» **Source records**
◇ ◇ ◇ ◇
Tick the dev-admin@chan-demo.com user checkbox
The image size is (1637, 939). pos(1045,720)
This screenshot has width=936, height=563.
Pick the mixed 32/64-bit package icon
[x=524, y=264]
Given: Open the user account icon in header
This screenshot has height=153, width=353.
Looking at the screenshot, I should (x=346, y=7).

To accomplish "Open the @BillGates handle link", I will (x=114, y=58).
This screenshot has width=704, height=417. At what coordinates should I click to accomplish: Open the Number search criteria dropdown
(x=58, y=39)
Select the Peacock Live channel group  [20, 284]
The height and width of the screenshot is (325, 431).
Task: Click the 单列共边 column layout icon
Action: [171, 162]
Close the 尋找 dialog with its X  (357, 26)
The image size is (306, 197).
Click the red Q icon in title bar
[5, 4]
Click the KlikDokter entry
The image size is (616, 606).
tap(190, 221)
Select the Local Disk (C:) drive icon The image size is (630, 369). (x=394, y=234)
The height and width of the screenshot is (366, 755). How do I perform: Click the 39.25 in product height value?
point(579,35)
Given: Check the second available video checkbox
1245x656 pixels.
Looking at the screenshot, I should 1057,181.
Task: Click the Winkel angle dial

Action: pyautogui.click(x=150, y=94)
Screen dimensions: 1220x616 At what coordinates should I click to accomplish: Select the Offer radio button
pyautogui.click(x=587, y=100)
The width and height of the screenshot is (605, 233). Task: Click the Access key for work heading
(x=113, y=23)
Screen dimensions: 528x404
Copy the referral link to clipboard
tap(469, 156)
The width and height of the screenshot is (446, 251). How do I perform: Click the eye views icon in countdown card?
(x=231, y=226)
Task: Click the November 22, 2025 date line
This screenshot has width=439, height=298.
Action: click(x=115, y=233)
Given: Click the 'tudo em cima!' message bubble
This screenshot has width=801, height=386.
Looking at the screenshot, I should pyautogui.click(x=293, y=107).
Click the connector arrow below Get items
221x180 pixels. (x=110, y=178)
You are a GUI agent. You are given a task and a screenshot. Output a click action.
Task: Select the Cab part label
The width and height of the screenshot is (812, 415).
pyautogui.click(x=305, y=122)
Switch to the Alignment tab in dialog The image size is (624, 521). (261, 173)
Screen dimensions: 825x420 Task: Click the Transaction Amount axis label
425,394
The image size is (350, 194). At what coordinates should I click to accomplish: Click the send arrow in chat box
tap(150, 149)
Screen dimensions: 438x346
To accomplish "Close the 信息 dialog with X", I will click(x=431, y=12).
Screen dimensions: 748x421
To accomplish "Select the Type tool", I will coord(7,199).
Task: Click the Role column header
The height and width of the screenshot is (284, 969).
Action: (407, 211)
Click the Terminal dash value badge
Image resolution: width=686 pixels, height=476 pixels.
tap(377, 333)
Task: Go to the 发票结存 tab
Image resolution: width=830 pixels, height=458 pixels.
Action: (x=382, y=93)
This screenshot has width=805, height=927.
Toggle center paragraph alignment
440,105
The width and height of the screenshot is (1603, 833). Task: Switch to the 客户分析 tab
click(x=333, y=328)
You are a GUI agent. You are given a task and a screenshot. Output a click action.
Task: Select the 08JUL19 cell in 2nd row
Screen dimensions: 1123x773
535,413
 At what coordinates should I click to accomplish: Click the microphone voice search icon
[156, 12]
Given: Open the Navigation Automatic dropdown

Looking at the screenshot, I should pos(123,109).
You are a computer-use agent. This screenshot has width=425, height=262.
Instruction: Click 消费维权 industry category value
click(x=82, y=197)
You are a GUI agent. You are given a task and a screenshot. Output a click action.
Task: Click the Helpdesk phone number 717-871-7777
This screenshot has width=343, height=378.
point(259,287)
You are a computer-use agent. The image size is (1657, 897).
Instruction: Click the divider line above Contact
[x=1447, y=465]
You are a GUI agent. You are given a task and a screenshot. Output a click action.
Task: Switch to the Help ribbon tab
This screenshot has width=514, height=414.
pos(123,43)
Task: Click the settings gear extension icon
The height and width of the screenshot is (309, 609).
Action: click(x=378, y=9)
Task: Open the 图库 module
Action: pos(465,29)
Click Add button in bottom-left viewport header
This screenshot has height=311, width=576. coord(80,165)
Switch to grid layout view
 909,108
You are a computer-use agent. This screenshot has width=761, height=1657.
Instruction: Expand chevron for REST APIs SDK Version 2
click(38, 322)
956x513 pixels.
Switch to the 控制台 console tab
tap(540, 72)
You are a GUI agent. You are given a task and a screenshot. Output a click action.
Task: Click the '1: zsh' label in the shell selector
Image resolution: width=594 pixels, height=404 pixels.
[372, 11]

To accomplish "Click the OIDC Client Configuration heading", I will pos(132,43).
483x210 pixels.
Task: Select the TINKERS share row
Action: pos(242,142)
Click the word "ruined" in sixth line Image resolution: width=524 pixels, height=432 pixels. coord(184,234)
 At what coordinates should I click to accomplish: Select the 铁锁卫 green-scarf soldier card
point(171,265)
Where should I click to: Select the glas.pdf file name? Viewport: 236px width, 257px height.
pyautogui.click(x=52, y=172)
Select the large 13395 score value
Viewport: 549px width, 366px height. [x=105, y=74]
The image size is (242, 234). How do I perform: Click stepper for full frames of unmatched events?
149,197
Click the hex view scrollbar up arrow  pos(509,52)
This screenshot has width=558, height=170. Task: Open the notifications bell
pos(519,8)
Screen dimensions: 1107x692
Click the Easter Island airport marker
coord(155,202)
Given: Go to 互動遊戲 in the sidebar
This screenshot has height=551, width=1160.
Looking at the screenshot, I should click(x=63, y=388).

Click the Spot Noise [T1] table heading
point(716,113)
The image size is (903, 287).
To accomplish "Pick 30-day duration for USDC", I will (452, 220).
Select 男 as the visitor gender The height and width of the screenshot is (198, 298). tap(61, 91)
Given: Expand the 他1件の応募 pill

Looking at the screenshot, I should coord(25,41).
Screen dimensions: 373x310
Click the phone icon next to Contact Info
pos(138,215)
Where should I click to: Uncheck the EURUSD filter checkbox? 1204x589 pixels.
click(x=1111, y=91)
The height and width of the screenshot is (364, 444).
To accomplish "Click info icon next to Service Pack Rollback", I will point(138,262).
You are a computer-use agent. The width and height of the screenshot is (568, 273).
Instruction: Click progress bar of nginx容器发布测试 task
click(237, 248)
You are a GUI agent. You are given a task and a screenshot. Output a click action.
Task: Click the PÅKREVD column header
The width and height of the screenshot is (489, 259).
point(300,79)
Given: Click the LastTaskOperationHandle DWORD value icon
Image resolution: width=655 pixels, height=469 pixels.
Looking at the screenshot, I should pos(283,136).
◇ ◇ ◇ ◇
» **Work instructions**
Every entry must come back exactly as written above.

» **Exercise solution**
Tick the dev-admin@chan-demo.com user checkbox
The image size is (1637, 939). pos(1045,720)
This screenshot has width=936, height=563.
Pick the mixed 32/64-bit package icon
[x=524, y=264]
Given: Open the user account icon in header
This screenshot has height=153, width=353.
Looking at the screenshot, I should (x=346, y=7).

To accomplish "Open the @BillGates handle link", I will (x=114, y=58).
This screenshot has width=704, height=417. At what coordinates should I click to accomplish: Open the Number search criteria dropdown
(x=58, y=39)
Select the Peacock Live channel group  [20, 284]
The height and width of the screenshot is (325, 431).
Task: Click the 单列共边 column layout icon
Action: [171, 162]
Close the 尋找 dialog with its X  (357, 26)
The image size is (306, 197).
Click the red Q icon in title bar
[5, 4]
Click the KlikDokter entry
The image size is (616, 606).
tap(190, 221)
Select the Local Disk (C:) drive icon The image size is (630, 369). (x=394, y=234)
The height and width of the screenshot is (366, 755). How do I perform: Click the 39.25 in product height value?
point(579,35)
Given: Check the second available video checkbox
1245x656 pixels.
Looking at the screenshot, I should 1057,181.
Task: Click the Winkel angle dial

Action: pyautogui.click(x=150, y=94)
Screen dimensions: 1220x616 At what coordinates should I click to accomplish: Select the Offer radio button
pyautogui.click(x=587, y=100)
The width and height of the screenshot is (605, 233). Task: Click the Access key for work heading
(x=113, y=23)
Screen dimensions: 528x404
Copy the referral link to clipboard
tap(469, 156)
The width and height of the screenshot is (446, 251). How do I perform: Click the eye views icon in countdown card?
(x=231, y=226)
Task: Click the November 22, 2025 date line
This screenshot has width=439, height=298.
Action: click(x=115, y=233)
Given: Click the 'tudo em cima!' message bubble
This screenshot has width=801, height=386.
Looking at the screenshot, I should pyautogui.click(x=293, y=107).
Click the connector arrow below Get items
221x180 pixels. (x=110, y=178)
You are a GUI agent. You are given a task and a screenshot. Output a click action.
Task: Select the Cab part label
The width and height of the screenshot is (812, 415).
pyautogui.click(x=305, y=122)
Switch to the Alignment tab in dialog The image size is (624, 521). (261, 173)
Screen dimensions: 825x420 Task: Click the Transaction Amount axis label
425,394
The image size is (350, 194). At what coordinates should I click to accomplish: Click the send arrow in chat box
tap(150, 149)
Screen dimensions: 438x346
To accomplish "Close the 信息 dialog with X", I will click(x=431, y=12).
Screen dimensions: 748x421
To accomplish "Select the Type tool", I will coord(7,199).
Task: Click the Role column header
The height and width of the screenshot is (284, 969).
Action: (407, 211)
Click the Terminal dash value badge
Image resolution: width=686 pixels, height=476 pixels.
tap(377, 333)
Task: Go to the 发票结存 tab
Image resolution: width=830 pixels, height=458 pixels.
Action: (x=382, y=93)
This screenshot has width=805, height=927.
Toggle center paragraph alignment
440,105
The width and height of the screenshot is (1603, 833). Task: Switch to the 客户分析 tab
click(x=333, y=328)
You are a GUI agent. You are given a task and a screenshot. Output a click action.
Task: Select the 08JUL19 cell in 2nd row
Screen dimensions: 1123x773
535,413
 At what coordinates should I click to accomplish: Click the microphone voice search icon
[156, 12]
Given: Open the Navigation Automatic dropdown

Looking at the screenshot, I should pos(123,109).
You are a computer-use agent. This screenshot has width=425, height=262.
Instruction: Click 消费维权 industry category value
click(x=82, y=197)
You are a GUI agent. You are given a task and a screenshot. Output a click action.
Task: Click the Helpdesk phone number 717-871-7777
This screenshot has width=343, height=378.
point(259,287)
You are a computer-use agent. The image size is (1657, 897).
Instruction: Click the divider line above Contact
[x=1447, y=465]
You are a GUI agent. You are given a task and a screenshot. Output a click action.
Task: Switch to the Help ribbon tab
This screenshot has width=514, height=414.
pos(123,43)
Task: Click the settings gear extension icon
The height and width of the screenshot is (309, 609).
Action: click(x=378, y=9)
Task: Open the 图库 module
Action: pos(465,29)
Click Add button in bottom-left viewport header
This screenshot has height=311, width=576. coord(80,165)
Switch to grid layout view
 909,108
You are a computer-use agent. This screenshot has width=761, height=1657.
Instruction: Expand chevron for REST APIs SDK Version 2
click(38, 322)
956x513 pixels.
Switch to the 控制台 console tab
tap(540, 72)
You are a GUI agent. You are given a task and a screenshot. Output a click action.
Task: Click the '1: zsh' label in the shell selector
Image resolution: width=594 pixels, height=404 pixels.
[372, 11]

To accomplish "Click the OIDC Client Configuration heading", I will pos(132,43).
483x210 pixels.
Task: Select the TINKERS share row
Action: pos(242,142)
Click the word "ruined" in sixth line Image resolution: width=524 pixels, height=432 pixels. coord(184,234)
 At what coordinates should I click to accomplish: Select the 铁锁卫 green-scarf soldier card
point(171,265)
Where should I click to: Select the glas.pdf file name? Viewport: 236px width, 257px height.
pyautogui.click(x=52, y=172)
Select the large 13395 score value
Viewport: 549px width, 366px height. [x=105, y=74]
The image size is (242, 234). How do I perform: Click stepper for full frames of unmatched events?
149,197
Click the hex view scrollbar up arrow  pos(509,52)
This screenshot has width=558, height=170. Task: Open the notifications bell
pos(519,8)
Screen dimensions: 1107x692
Click the Easter Island airport marker
coord(155,202)
Given: Go to 互動遊戲 in the sidebar
This screenshot has height=551, width=1160.
Looking at the screenshot, I should click(x=63, y=388).

Click the Spot Noise [T1] table heading
point(716,113)
The image size is (903, 287).
To accomplish "Pick 30-day duration for USDC", I will (452, 220).
Select 男 as the visitor gender The height and width of the screenshot is (198, 298). tap(61, 91)
Given: Expand the 他1件の応募 pill

Looking at the screenshot, I should coord(25,41).
Screen dimensions: 373x310
Click the phone icon next to Contact Info
pos(138,215)
Where should I click to: Uncheck the EURUSD filter checkbox? 1204x589 pixels.
click(x=1111, y=91)
The height and width of the screenshot is (364, 444).
To accomplish "Click info icon next to Service Pack Rollback", I will point(138,262).
You are a computer-use agent. The width and height of the screenshot is (568, 273).
Instruction: Click progress bar of nginx容器发布测试 task
click(237, 248)
You are a GUI agent. You are given a task and a screenshot. Output a click action.
Task: Click the PÅKREVD column header
The width and height of the screenshot is (489, 259).
point(300,79)
Given: Click the LastTaskOperationHandle DWORD value icon
Image resolution: width=655 pixels, height=469 pixels.
Looking at the screenshot, I should pos(283,136).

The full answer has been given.